● PROBLEM 1
From the passage on blockchain and passport services, list every measure the speaker says is being taken or considered to handle the increased volumes.
● PROBLEM 2
Decide whether each statement below agrees with the passage on blockchain and passport services. Answer yes or no and quote the deciding words.
(a) Passport offices operated at full capacity during the period of unprecedented demand.
(b) An application sent by mail brings the passport back within 20 business days.
(c) The speaker calls Canada a leader in blockchain.
● PROBLEM 3
Continue the passage on blockchain and passport services from its final sentence.

━━━━━ PROVIDED PASSAGE ━━━━━

As a general distributed ledger, blockchain is very good for issues of disclosure. You could imagine in the future utilizing blockchain technology for ownership registries or for basically any sort of database where you would want a real-time, public record that you could track, do research on or make available to academics. There are a variety of uses where that could be incredibly valuable.
I believe there are governments that are dabbling in different areas. I know there are private companies that are looking at carbon credits and the like.
There are lots of opportunities there. I think the immediate opportunity is from a Service Canada perspective. It tends more towards the customer user experience with AI, automation, machine learning and process orientation, etc.
Thank you for allowing me to nerd out at the HUMA committee. I really do think that in Canada we have some of the smartest people in the world. We're also a leader in blockchain, so there's no reason why we shouldn't be utilizing those technologies in the business of our government.
:
Are we good? I will continue.
What had happened—very quickly, and then I want to move to the second part of your question—was that we had this unprecedented demand because people hadn't travelled for so long. Travel restrictions decreased, but at the same time, health restrictions had not, so we had passport offices that were at 40% or 50% capacity and still exercising social distancing, etc. It was a once-in-a-hundred-years global pandemic event.
That being said, you're right. It was absolutely foreseeable that we were going to see the increases in volumes. We have been adjusting accordingly. We implemented line mitigation measures and triaging. I'm working diligently to get Wi-Fi at all of our Service Canada offices, so staff can work the line and pull out those individuals who are there for something quick versus something that is longer. We're looking at extending hours. We're looking at providing more digital appointments.
Of course, every person, if they're ahead of the curve, can rest assured that they can mail in their application and have their passport back within 20 business days.
In the fall, when we roll out the renewals, it is my hope that we will be able to talk to most Canadians and tell them they don't have to stand in line at all. That's the future vision, but we have mitigation measures in the interim.

━━━━━ RECORD SET ━━━━━

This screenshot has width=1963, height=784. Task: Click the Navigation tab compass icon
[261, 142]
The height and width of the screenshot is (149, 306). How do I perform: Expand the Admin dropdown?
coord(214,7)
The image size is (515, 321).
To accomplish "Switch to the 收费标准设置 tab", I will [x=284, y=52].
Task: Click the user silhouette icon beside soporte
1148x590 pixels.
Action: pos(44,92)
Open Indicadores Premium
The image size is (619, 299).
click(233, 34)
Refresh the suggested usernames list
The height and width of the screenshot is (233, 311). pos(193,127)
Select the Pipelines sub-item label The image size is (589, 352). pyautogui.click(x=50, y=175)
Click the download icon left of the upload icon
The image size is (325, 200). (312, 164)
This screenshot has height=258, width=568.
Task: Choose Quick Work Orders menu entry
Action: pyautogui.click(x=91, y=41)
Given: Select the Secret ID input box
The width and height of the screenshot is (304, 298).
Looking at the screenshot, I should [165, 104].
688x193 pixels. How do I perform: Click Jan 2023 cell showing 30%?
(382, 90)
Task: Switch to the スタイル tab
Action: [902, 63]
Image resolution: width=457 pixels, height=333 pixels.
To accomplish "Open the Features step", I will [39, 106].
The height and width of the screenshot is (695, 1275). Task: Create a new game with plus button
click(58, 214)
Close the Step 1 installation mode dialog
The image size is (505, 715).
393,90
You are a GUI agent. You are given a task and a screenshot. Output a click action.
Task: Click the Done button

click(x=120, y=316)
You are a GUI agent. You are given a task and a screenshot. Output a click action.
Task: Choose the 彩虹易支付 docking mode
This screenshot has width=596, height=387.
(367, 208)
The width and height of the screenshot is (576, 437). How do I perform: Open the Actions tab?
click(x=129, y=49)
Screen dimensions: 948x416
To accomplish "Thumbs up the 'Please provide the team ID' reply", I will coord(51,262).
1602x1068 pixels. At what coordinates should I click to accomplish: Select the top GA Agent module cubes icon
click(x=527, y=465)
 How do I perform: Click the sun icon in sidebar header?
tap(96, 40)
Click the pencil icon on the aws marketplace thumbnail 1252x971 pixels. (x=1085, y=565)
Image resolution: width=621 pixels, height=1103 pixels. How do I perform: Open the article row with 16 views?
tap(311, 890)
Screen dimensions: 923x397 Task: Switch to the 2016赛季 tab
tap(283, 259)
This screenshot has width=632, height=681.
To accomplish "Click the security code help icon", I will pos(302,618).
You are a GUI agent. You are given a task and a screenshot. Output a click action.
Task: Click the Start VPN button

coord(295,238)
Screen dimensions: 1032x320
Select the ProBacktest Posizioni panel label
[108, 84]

━━━━━

● WRITTEN REPLY 1
- Line mitigation measures
- Triaging
- Getting Wi-Fi at all Service Canada offices so staff can work the line
- Extending hours
- Providing more digital appointments

● WRITTEN REPLY 2
(a) No: "we had passport offices that were at 40% or 50% capacity"
(b) Yes: "they can mail in their application and have their passport back within 20 business days"
(c) Yes: "We're also a leader in blockchain"

● WRITTEN REPLY 3
:
Thank you, Madame Zarrillo.
Thank you, Minister Beech, for appearing today. With that, we can dismiss you. Thank you, Minister and officials.
I will ask the committee for a little direction. Earlier I discussed with the committee that, if we are efficient, we may be able to begin the housing study a little earlier. With that, I need some decision from the committee. On May 22, during the first hour, we can begin the housing study. The committee did approve the invitation for three on the 22nd—
The Clerk: It's for the 27th.
The Chair: —I'm sorry—on Thursday, the 27th, the , the RBC assistant chief economist, the Governor of the Bank of Canada and the federal housing advocate. If the committee agrees, we can spend the first hour beginning housing, and with the grouping, invite the RBC assistant chief economist and the Governor of the Bank of Canada. If that is agreeable, then I will need to get direction from the committee on a timeline for witnesses as well as briefings for the committee.
Do I see a desire from the committee to begin housing? In the second hour, we'll do version one of the intergenerational study on the 27th. It's the first meeting when we come back after the constituency week. It would give the analysts some time to prepare, but it's one option for getting the housing study under way a bit earlier.
Go ahead, Mr. Fragiskatos.
Before we leave, Mr. Fragiskatos, I don't get the sense that we want to begin.
If the committee could give me direction on the witness....
We'll start the first hour, and we'll extend an invitation to the RBC's assistant chief economist and the Governor of the Bank of Canada. I will advise how they respond.
Is there agreement? Good.
Is it the will of the committee to adjourn?
Some hon. members: Agreed.
The Chair: The meeting is adjourned.